**Selected excerpt**
'''
106MB.Broadcast of video‑taped evidence

(1)A person shall not broadcast a video‑taped recording of evidence or any part of such a recording except with approval of the Supreme Court and in accordance with any condition attached to the approval.

Penalty: $100 000 or imprisonment for 12 months, or both.

(2)An approval under subsection (1) is only to be given in exceptional circumstances.

(3)In subsection (1) broadcast means disseminate to the public by radio or television or otherwise by the transmission of light or sound.

[Section 106MB inserted by No. 53 of 1992 s.40.]

106N.Use of closed circuit television or screening arrangements

(1)This section — 

(a)applies only to a Schedule 7 proceeding, but subject to any order under section 106O;

(b)is to operate only to the extent that the giving of evidence by the affected child is not provided for by an order under section 106K; and

(c)has effect notwithstanding section 635 of The Criminal Code.

(2)Where the necessary facilities and equipment are available one of the following arrangements is to be made by the judge for the giving of evidence by the affected child — 

(a)he or she is to give evidence outside the courtroom but within the court precincts, and the evidence is to be transmitted to the courtroom by means of video link as defined in section 120; or

(b)while he or she is giving evidence the defendant is to be held in a room apart from the courtroom and the evidence is to be transmitted to that room by means of video link as defined in section 120.
'''
**Your goal**
Please continue the statute excerpt on video-taped evidence and child witnesses from where it stops. The data that comes next has no connection to the statute excerpt.

**Source data**
'''
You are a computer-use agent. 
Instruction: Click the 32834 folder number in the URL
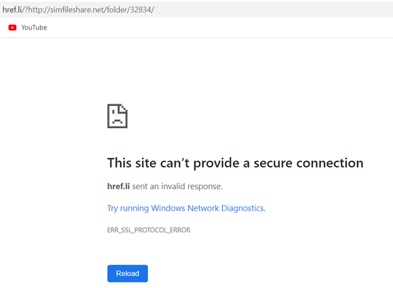click(141, 10)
'''
**Task output**
(3)Where subsection (2)(b) applies the defendant is at all times to have the means of communicating with his or her counsel.

(4)Where the necessary facilities and equipment referred to in subsection (2) are not available, a screen, one‑way glass or other device is to be so placed in relation to the affected child while he or she is giving evidence that — 

(a)the affected child cannot see the defendant; but

(b)the judge, the jury (in the case of proceedings on indictment), the defendant and his or her counsel can see the affected child.

[Section 106N inserted by No. 36 of 1992 s.8; amended by No. 48 of 1998 s.8.]

106O.Order that section 106N does not apply

(1)Where any Schedule 7 proceeding has been commenced in a Court the prosecutor may apply to a judge of that Court for an order that section 106N does not apply to those proceedings.

(2)A judge who hears an application under subsection (1) may grant the application if it is shown to the judge’s satisfaction that the affected child is able and wishes to give evidence in the presence of the defendant in the courtroom or other room in which the proceedings are being held.

(3)An order under subsection (2) may be varied or revoked.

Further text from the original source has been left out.